Start of Data extracts
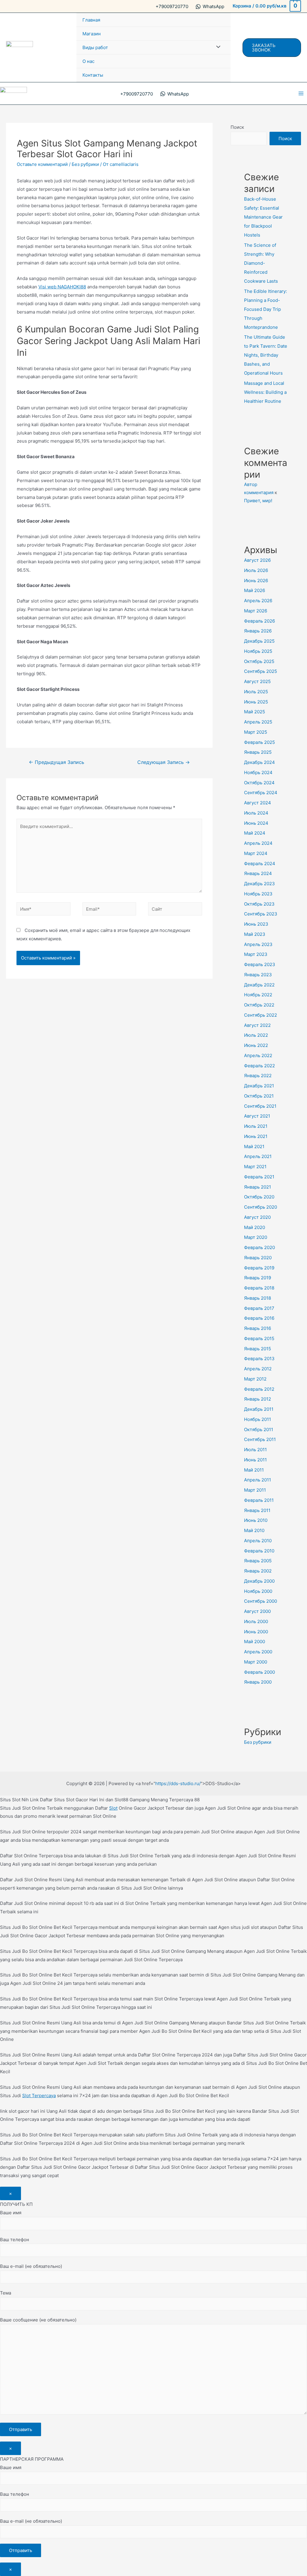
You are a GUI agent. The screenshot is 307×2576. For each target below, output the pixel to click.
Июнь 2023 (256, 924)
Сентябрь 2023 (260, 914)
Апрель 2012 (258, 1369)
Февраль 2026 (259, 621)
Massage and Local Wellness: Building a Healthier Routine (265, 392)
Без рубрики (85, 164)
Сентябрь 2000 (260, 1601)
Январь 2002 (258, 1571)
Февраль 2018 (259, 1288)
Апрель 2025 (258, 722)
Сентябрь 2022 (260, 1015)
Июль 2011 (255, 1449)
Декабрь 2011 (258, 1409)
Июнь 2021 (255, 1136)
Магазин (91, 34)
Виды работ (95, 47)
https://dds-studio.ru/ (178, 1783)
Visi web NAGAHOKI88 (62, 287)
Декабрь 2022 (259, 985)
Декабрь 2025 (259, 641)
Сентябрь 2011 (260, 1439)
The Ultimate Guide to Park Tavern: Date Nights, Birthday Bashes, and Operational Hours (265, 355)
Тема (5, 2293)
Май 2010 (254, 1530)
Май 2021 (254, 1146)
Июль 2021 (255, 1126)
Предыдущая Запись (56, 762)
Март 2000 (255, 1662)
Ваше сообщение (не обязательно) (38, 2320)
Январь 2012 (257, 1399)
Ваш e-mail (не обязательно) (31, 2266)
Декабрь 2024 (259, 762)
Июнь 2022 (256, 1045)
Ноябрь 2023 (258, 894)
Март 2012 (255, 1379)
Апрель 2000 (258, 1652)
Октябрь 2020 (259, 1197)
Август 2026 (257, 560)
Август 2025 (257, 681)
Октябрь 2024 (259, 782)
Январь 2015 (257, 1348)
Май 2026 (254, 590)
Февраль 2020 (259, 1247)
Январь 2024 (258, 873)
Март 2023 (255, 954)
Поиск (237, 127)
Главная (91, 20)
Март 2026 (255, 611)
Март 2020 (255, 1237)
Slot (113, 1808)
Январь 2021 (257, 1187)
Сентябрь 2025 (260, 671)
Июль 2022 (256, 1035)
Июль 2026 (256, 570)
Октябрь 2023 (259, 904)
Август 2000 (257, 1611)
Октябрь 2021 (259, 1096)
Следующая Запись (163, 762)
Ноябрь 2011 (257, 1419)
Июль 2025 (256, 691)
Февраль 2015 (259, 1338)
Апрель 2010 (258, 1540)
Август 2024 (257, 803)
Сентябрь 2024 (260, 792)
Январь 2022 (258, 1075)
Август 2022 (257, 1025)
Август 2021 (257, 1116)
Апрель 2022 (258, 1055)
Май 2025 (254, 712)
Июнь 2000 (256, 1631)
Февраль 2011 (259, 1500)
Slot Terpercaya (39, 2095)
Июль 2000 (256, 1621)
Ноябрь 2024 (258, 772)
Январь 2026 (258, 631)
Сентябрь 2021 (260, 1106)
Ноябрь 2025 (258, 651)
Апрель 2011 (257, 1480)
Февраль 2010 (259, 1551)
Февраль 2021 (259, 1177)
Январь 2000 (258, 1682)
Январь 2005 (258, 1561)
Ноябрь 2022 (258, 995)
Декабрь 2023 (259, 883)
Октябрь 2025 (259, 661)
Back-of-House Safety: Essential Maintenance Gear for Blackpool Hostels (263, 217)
End of Data extracts
→ What the task asks
Within the listing above, extract exactly the lines from the line with "Март 2026 (255, 611)" to the line with "Следующая Запись (163, 762)", the two named lines included, and no others.

→ Result of this task
Март 2026 (255, 611)
Март 2020 (255, 1237)
Slot (113, 1808)
Январь 2021 (257, 1187)
Сентябрь 2025 (260, 671)
Июль 2022 (256, 1035)
Июль 2026 (256, 570)
Октябрь 2023 (259, 904)
Август 2000 (257, 1611)
Октябрь 2021 (259, 1096)
Следующая Запись (163, 762)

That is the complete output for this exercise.